[Stored items]
□ □ □ □ □ □ □

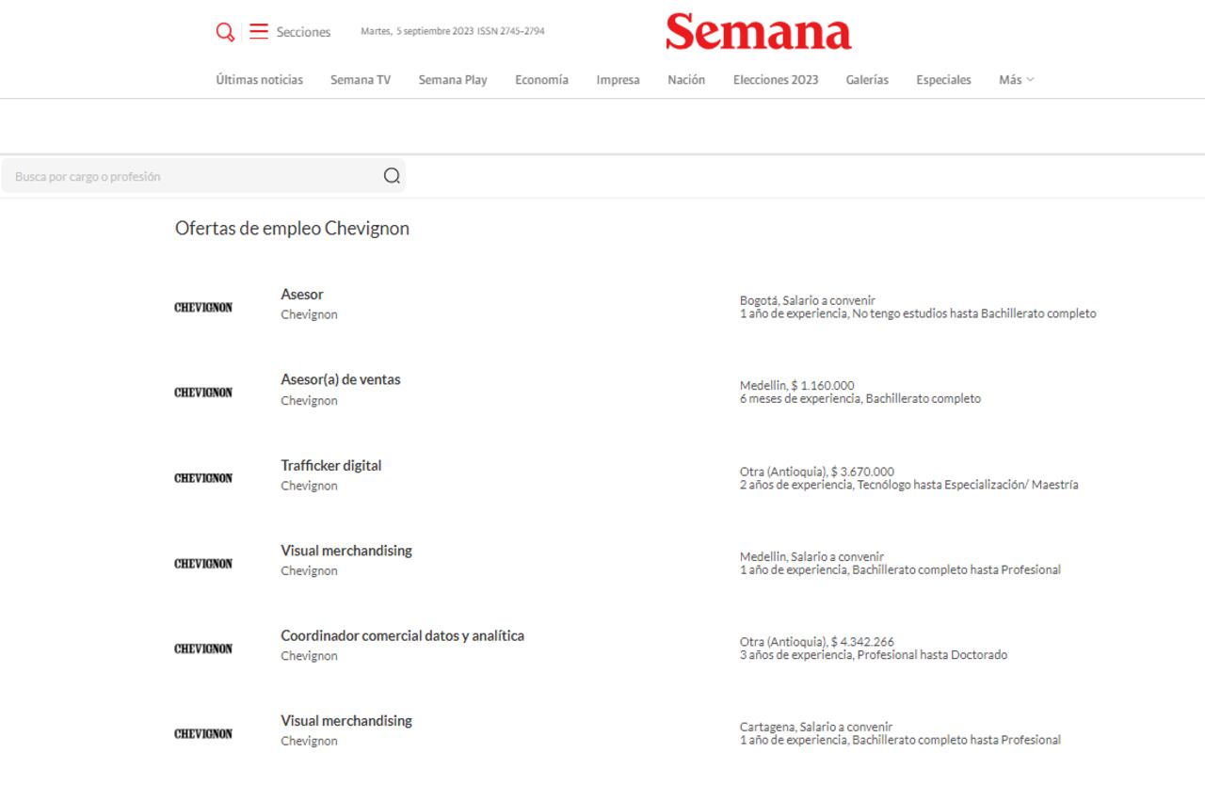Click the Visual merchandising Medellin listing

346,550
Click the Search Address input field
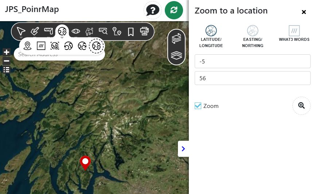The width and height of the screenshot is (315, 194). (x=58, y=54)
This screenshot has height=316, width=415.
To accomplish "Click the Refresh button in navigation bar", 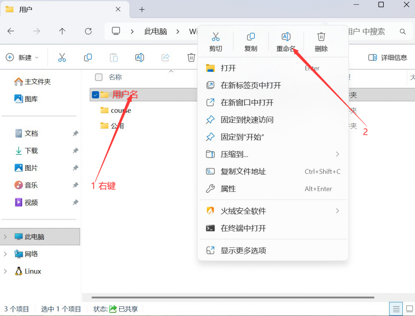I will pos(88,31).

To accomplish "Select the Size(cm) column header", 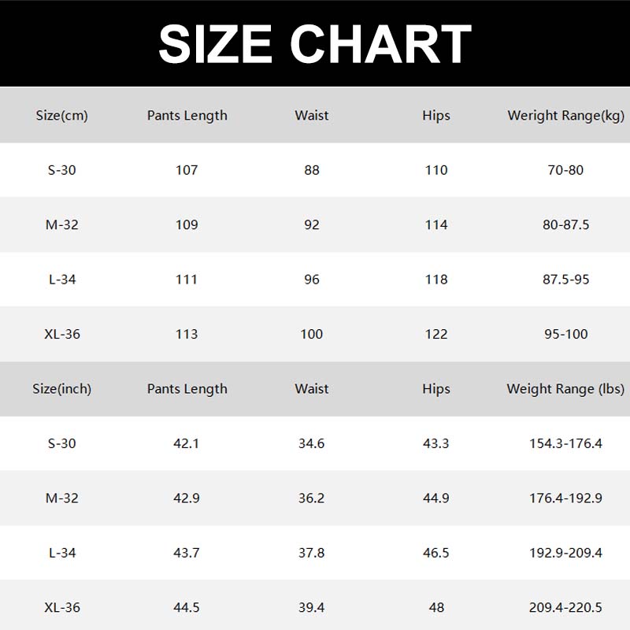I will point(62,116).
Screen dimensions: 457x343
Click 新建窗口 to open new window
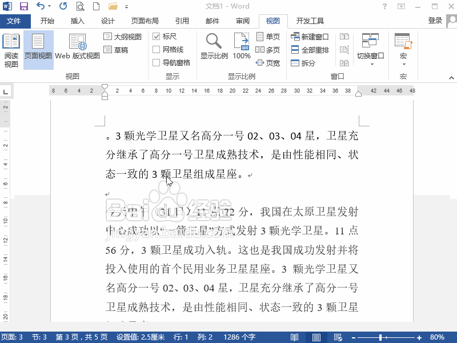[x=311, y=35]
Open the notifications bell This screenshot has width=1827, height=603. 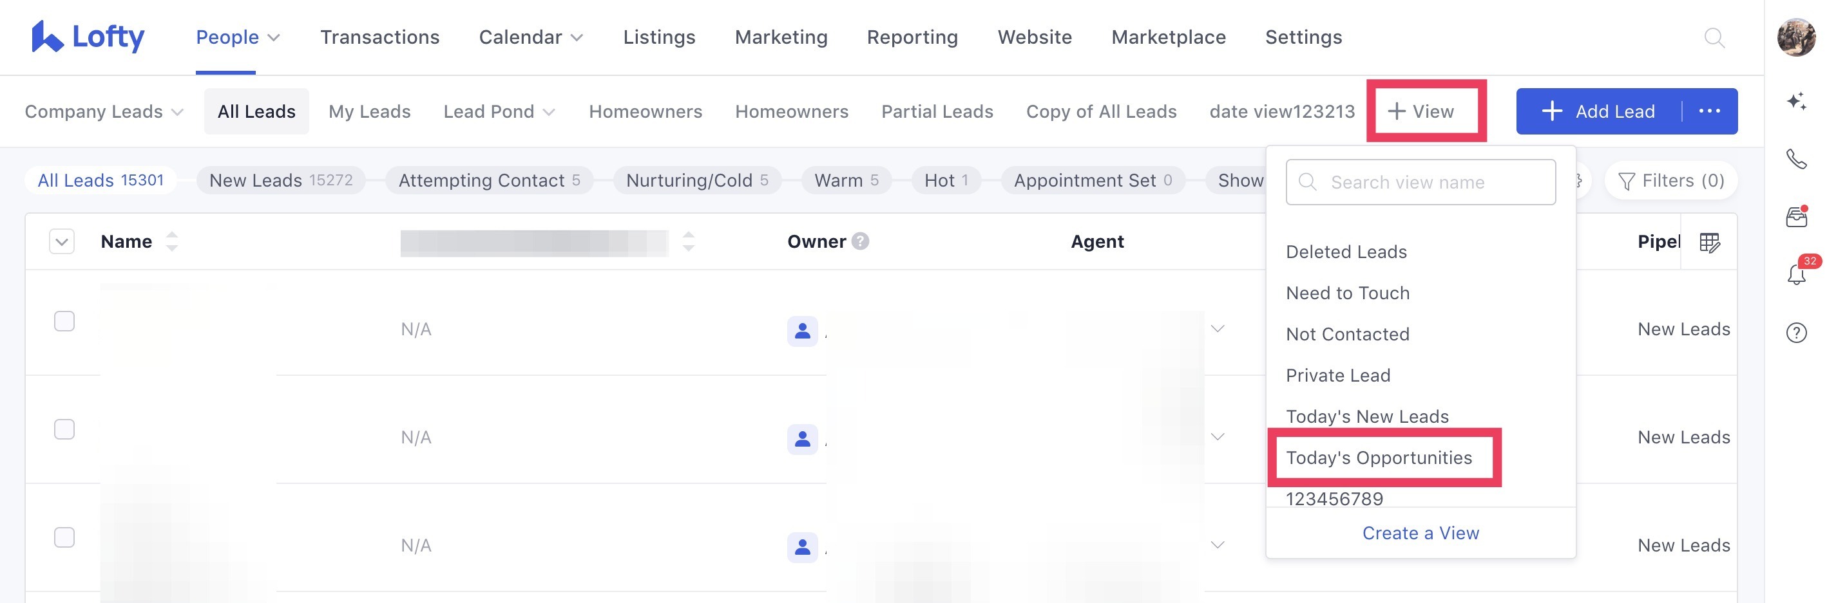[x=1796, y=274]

□ □ □ □ □ □ □

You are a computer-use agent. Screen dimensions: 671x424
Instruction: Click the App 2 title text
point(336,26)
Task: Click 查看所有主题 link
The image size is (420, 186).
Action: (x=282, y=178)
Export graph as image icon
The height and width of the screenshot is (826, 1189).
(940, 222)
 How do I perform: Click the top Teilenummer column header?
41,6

□ □ □ □ □ □ □

◆ YOUR TASK: Could you return all lines from the data above that contain the string "dimensions"?

◆ SOLUTION TO THE PROBLEM:
Screen dimensions: 457x343
You are a computer-use agent. Screen dimensions: 671x424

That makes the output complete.